- _Dataset_
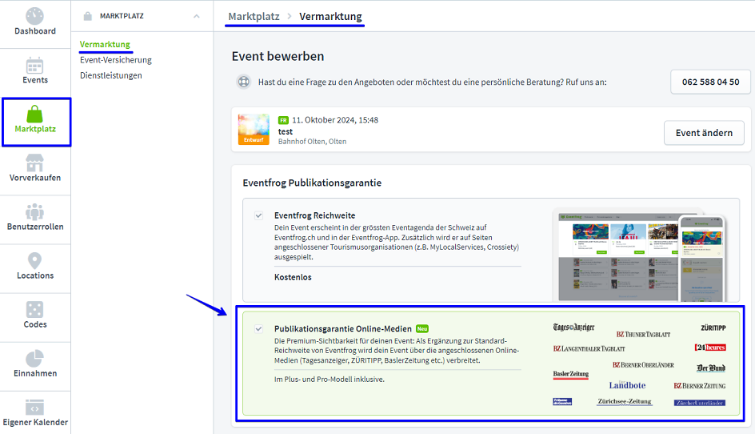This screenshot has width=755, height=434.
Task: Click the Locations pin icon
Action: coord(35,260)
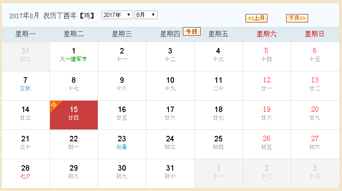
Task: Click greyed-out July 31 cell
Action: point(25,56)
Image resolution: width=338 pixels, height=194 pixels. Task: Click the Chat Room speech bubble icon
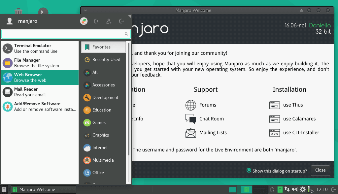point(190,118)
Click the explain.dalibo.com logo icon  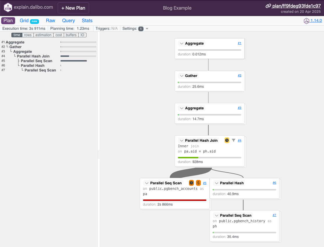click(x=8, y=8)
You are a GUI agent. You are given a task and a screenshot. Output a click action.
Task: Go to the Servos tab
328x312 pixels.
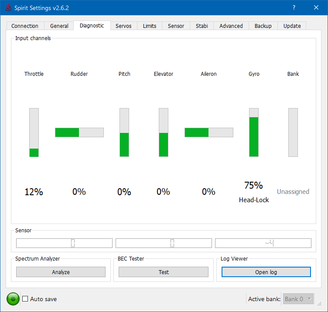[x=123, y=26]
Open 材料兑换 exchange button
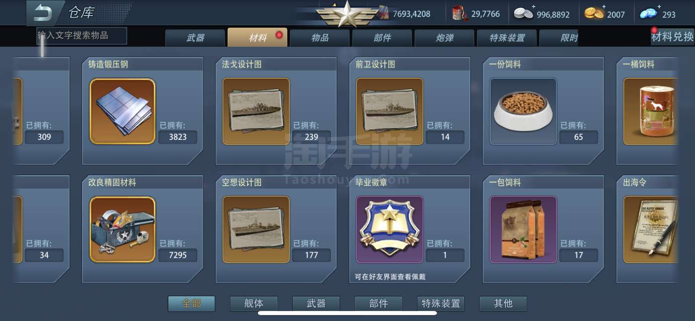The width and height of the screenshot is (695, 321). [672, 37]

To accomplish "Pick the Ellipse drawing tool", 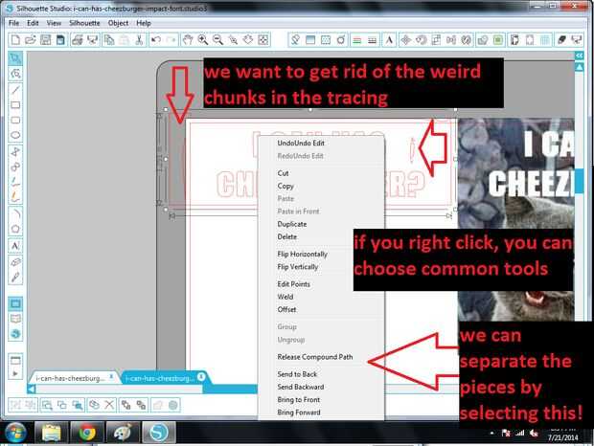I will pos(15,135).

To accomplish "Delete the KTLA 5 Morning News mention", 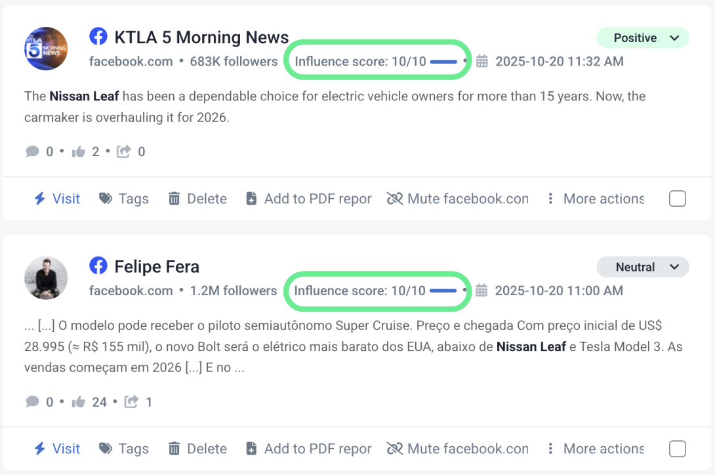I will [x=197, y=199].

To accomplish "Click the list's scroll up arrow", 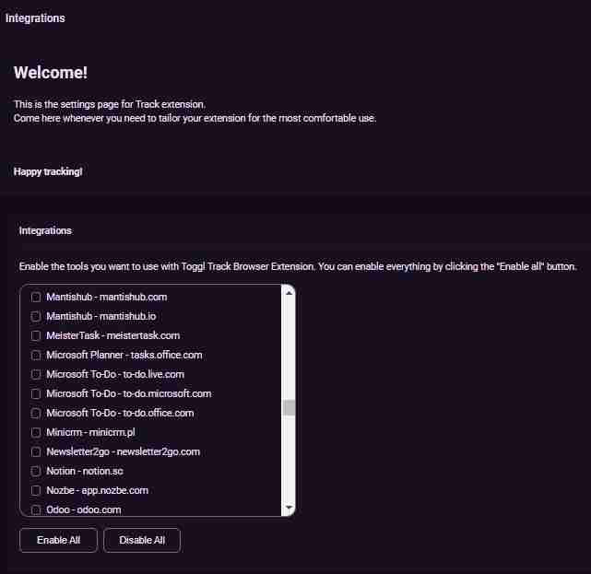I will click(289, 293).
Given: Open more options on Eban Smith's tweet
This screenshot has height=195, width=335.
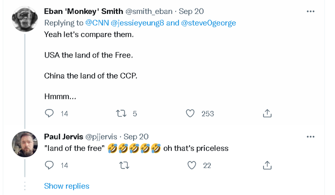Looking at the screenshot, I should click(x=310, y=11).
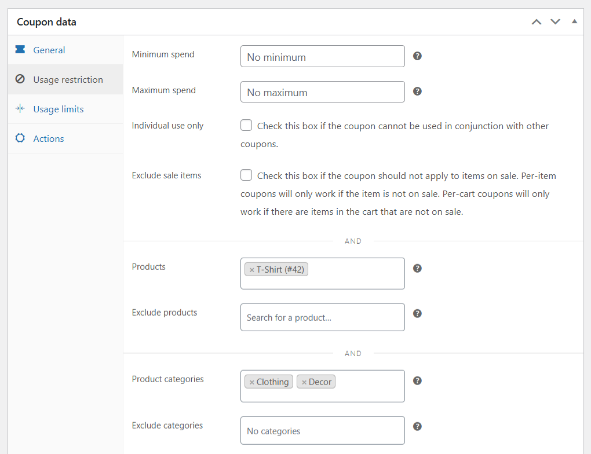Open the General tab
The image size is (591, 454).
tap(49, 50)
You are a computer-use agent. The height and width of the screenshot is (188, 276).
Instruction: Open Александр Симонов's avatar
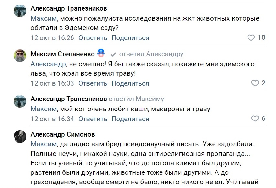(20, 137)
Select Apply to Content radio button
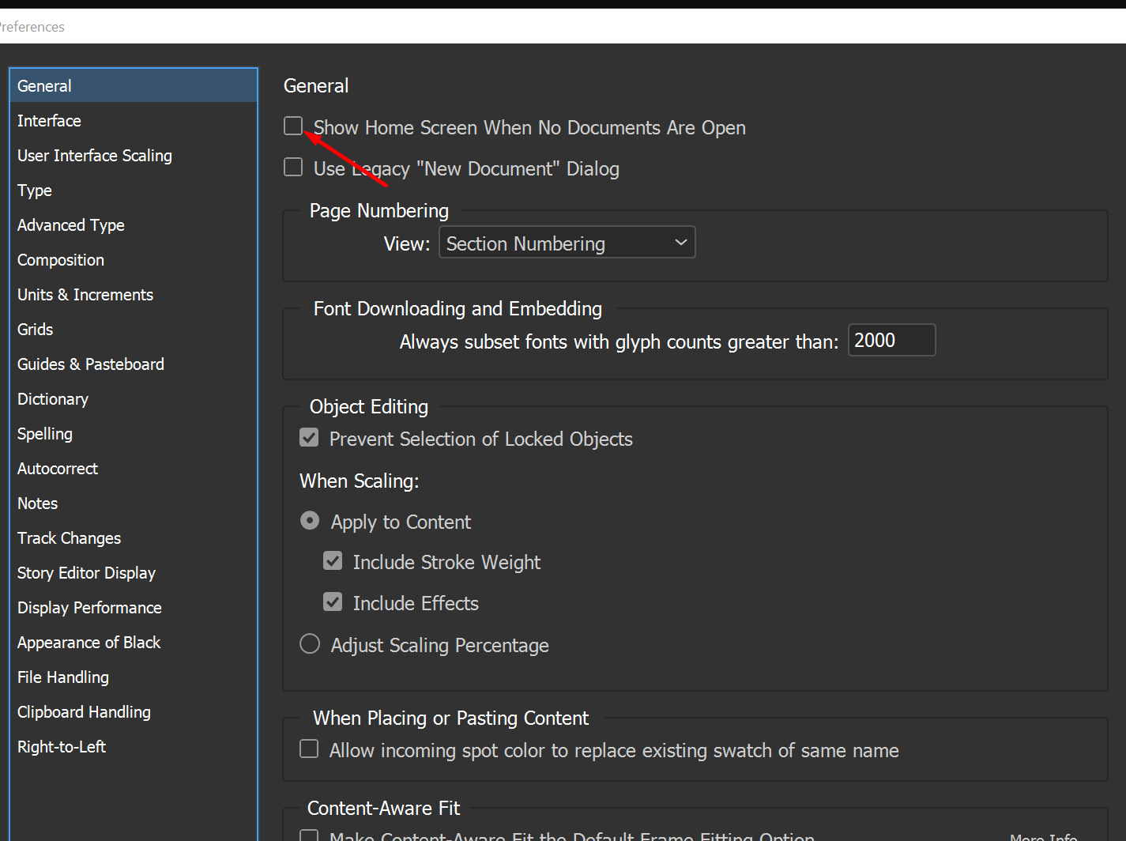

* * *

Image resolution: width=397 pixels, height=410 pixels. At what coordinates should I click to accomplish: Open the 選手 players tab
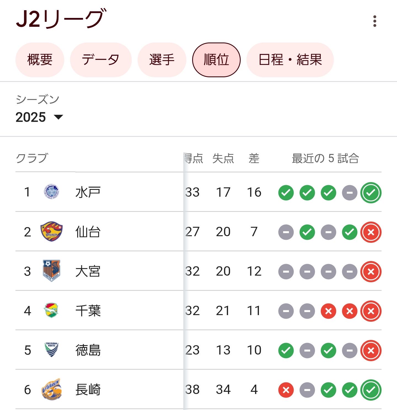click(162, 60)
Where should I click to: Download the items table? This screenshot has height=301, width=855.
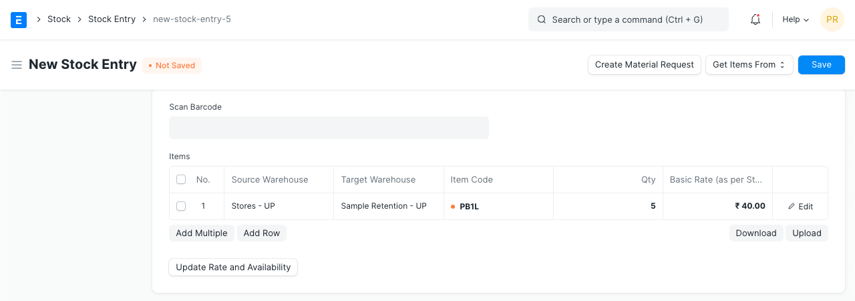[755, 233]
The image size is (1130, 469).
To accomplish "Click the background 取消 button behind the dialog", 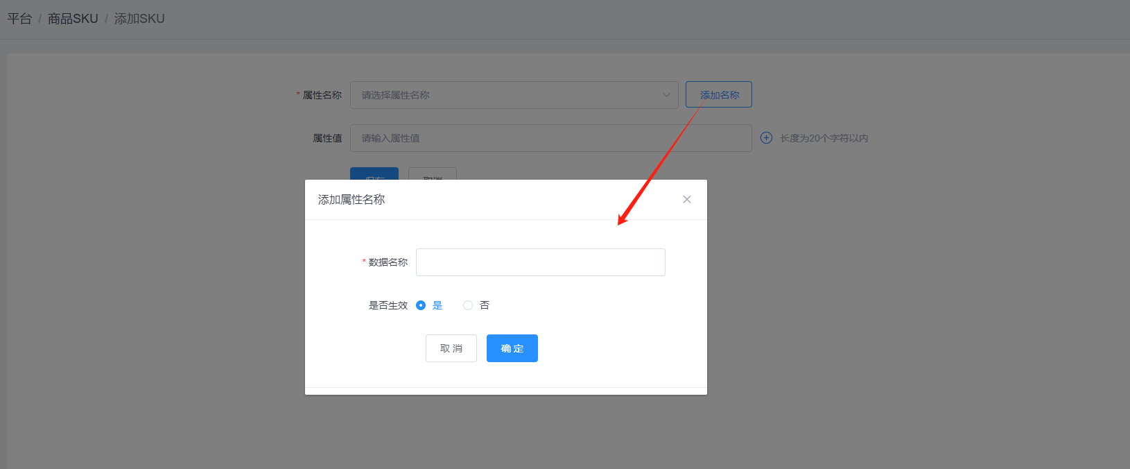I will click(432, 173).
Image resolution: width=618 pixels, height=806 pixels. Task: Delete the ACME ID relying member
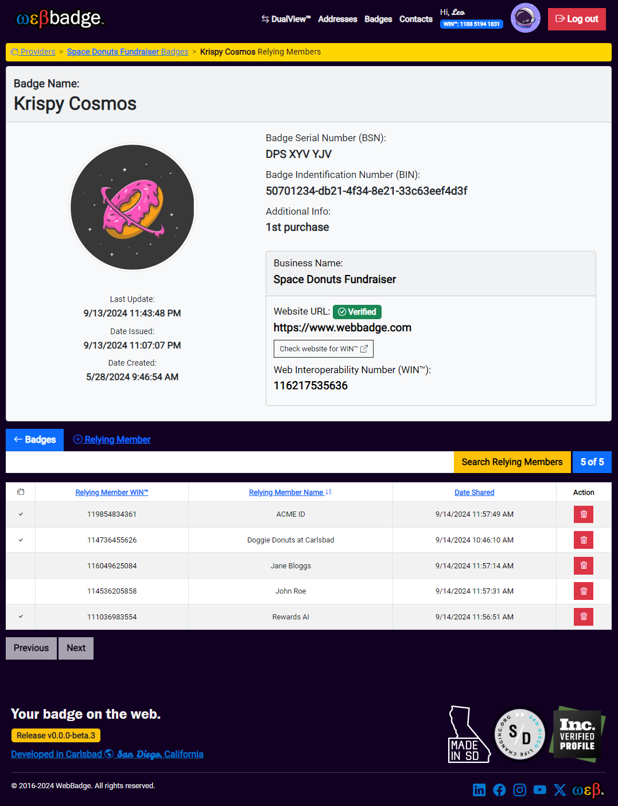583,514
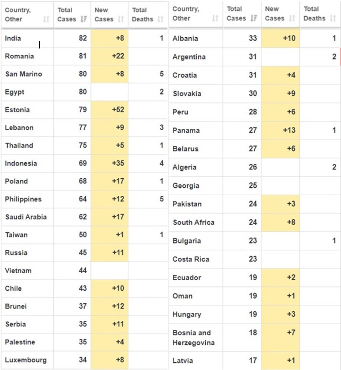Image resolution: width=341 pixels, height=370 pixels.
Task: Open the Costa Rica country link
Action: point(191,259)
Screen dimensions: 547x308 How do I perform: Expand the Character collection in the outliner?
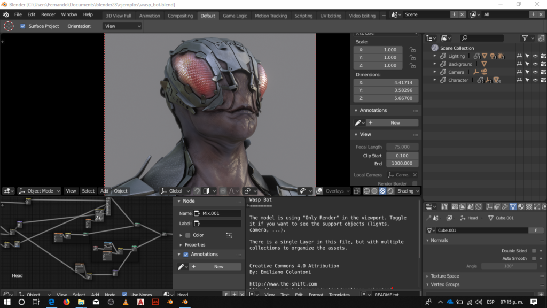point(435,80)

- _What you need to do_
Which of the lines above include the word "agent"? Copy each of them.

- _Task answer_
You are a GUI agent. You are given a task and a screenshot. Output a click action.
You are a computer-use agent. The height and width of the screenshot is (188, 276).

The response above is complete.